弁慶も待ってるし、私達も帰ろうかということになった。


「ああそうだ。レイ…意地張ってないで、一度親父に連絡してやってくれよ。もう、泣いてばっかりで、面倒なんだよ。それに、将君のこと紹介しろよ。」


典幸が眉毛をさげながら、そう言った。


「あの人には関係ない。」


まだ、心のどこかにわだかまりのある私は、典幸のいう通りになれない。

典幸はため息をついて、首をふった。

そして、突然恐ろしい事を言った。


「そうだ、今回の事は、親父に全部報告したから。

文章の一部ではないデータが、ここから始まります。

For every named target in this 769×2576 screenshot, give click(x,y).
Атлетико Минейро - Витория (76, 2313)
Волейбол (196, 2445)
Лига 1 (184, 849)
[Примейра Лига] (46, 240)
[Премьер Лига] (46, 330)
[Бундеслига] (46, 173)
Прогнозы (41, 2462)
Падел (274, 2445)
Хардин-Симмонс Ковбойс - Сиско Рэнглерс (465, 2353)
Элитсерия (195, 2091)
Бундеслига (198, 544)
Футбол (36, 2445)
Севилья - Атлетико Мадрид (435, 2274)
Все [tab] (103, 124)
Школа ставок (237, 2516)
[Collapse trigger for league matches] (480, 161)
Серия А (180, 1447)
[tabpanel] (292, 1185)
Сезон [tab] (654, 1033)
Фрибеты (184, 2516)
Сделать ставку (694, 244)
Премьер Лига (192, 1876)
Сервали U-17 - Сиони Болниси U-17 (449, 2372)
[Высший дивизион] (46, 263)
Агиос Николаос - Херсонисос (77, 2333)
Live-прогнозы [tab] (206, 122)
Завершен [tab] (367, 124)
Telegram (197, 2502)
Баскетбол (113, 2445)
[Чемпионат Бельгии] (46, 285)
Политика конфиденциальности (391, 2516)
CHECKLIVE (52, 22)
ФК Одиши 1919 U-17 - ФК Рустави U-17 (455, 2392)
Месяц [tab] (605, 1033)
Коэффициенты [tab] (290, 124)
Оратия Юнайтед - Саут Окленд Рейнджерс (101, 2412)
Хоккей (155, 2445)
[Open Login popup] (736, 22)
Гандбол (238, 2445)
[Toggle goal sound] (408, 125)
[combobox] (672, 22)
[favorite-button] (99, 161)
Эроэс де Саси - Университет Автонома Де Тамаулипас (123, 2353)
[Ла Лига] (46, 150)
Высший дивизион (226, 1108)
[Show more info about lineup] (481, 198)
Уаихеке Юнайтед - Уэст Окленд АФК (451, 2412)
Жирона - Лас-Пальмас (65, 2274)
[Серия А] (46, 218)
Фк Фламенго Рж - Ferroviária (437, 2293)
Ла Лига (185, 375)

」

「え?」

「自由が丘で代々医者の家系ってことで、納得してたのが、失敗だったって、頭を抱えてた。仕返しはきっちりするって言ってたぞ?多分、各地にお触れがまわって、医者はもうできないだろうなー。あー、だけど、最愛の娘をこんな風に騙したんだから、まあ、それだけじゃ済まないけどな。森村さんと、連絡とりあってたし。」


そ、そんなの…。


「そんなのっ、ダメっ!典幸、止めさせて!」


典幸に詰め寄る。

だけど。


「レイ。自分で、きちんと気持ちを話して、親父を止めろ。」


典幸は引かない。


「……。」

「早くしないと、手遅れになるぞ?」


ああっ、もうっ。

私は立ち上がった。

瀬野将が私の手をとる。


「俺も行く。挨拶して、レイを嫁に下さいってお願いする。」


私がどう答えようと、瀬野将は、意志が堅そうだ。

私は、瀬野将の手を強く握って、気持ちを伝えた。


「瀬野将がヤクザでも、好きだから、頑固ジジイに私、ちゃんと紹介する!」


私なりに、瀬野将へのきちんとした気持ちを伝えたのに。

何で?

何で、戸田、典幸、青山さんが爆笑?

瀬野将は、ガックリうなだれてるし。


「面白いから、気がつくまでほおっておいたけど。いくらなんでも俺も限界だし。これから、マジに結婚の話をするのに、話がややこしくなるから、言うけど。俺、本物のヤクザでも、ホストでもないから。」

「え?」

「…俳優。芝居やってる。ドラマとか、映画とか、舞台にでてる。」


想定外の内容の、カミングアウト。

頭が、ついていかない。


「じゃあ、あの、DVDっ!『オネエへの道』は、趣味じゃなくて、仕事用だったのっ!?」

「はっ!?」



…敢えて触れなかったけど、やっぱり、私的に結構気にしていたらしい。